Review Board 1.7.22


Speedup LoadIncrementalHFiles by parallelizing HFile splitting

Review Request #704 - Created May 9, 2011 and updated

Ted Yu
trunk
HBASE-3871
Reviewers
hbase
stack
hbase
This JIRA complements HBASE-3721 by parallelizing HFile splitting which was done in the main thread.

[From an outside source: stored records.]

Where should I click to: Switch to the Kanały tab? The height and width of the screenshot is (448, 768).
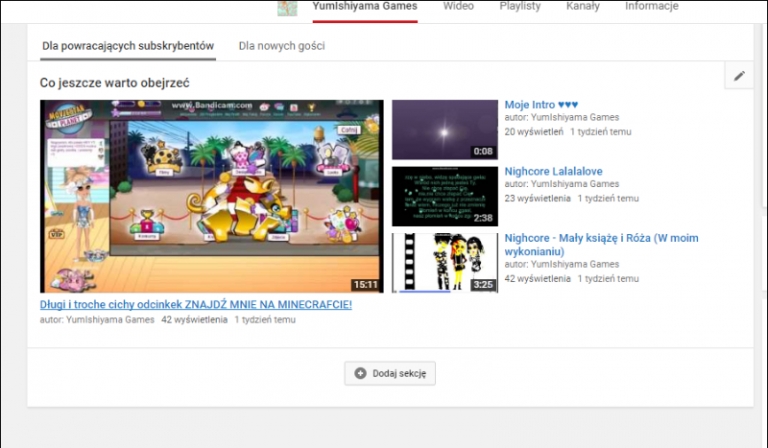[x=582, y=6]
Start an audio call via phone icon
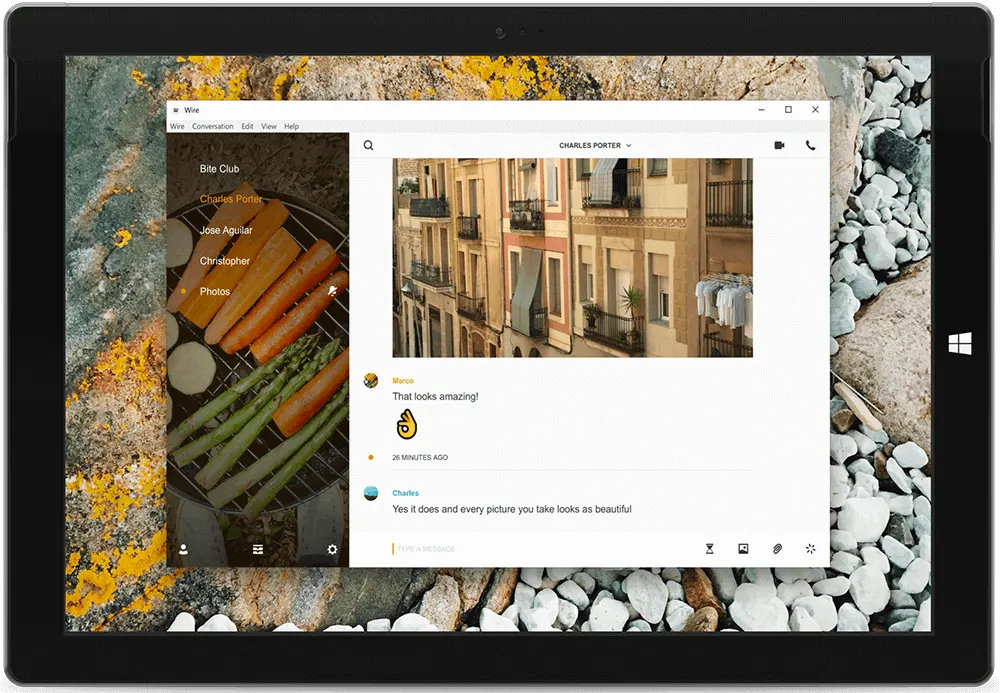The image size is (1000, 693). pos(810,145)
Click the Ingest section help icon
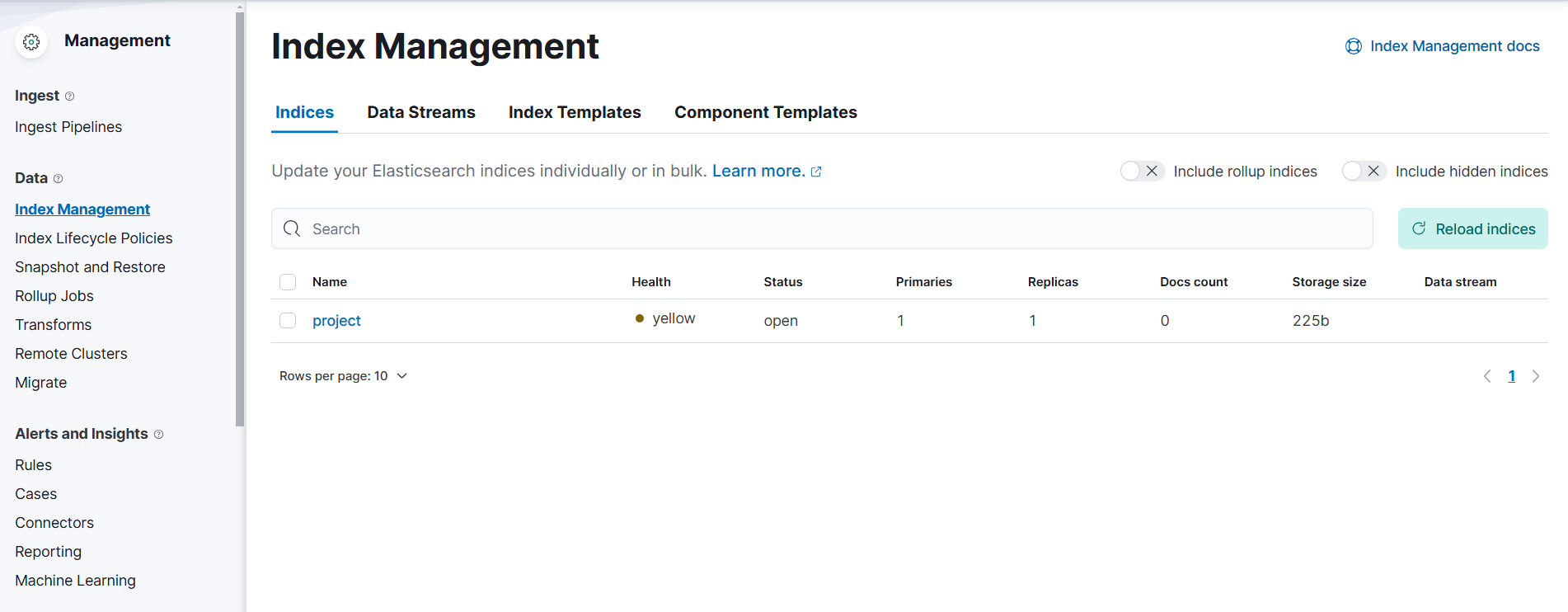1568x612 pixels. pyautogui.click(x=70, y=97)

From Adam w.r.t. HFile splitting:
There's actually a good number of messages of that type (HFile no longer fits inside a single region), unfortunately I didn't take a timestamp on just when I was running with the patched jars vs the regular ones, however from the logs I can say that this is occurring fairly regularly on this system. The cluster I tested this on is our backup cluster, the mapreduce jobs on our production cluster output HFiles which are copied to the backup and then loaded into HBase on both. Since the regions may be somewhat different on the backup cluster I would expect it to have to split somewhat regularly.
TestHFileOutputFormat and TestLoadIncrementalHFiles passed with this patch.
Review request changed
Updated (July 9, 2011, 1:54 a.m.)
Patch version 2 addresses Andrew's comment.
Entering the loop starting at line 202, queue is empty, waiting for HFile splitting to feed item(s) into the queue.
The previous patch may wait inappropriately long for the first HFile to complete splitting.
The second version limits the amount of time waiting for any particular HFile to complete splitting.
Posted (July 12, 2011, 2:51 a.m.)
Request for review.
Posted (July 12, 2011, 4:49 a.m.)
Patch looks fine to me but are you addressing Andrew's comment that perhaps futures not needed?  Good stuff.
  1. CountDownLatch ctor is passed the total number of items (HFiles in our case). tryLoad() decides which HFile's to split, making number of items dynamic.
    This is why I didn't use CountDownLatch.
    
    With patch v2, we wouldn't spend much time waiting for any HFile to finish splitting.
    
  2. OK.  +1 ship it.
  3. +1 thanks Ted.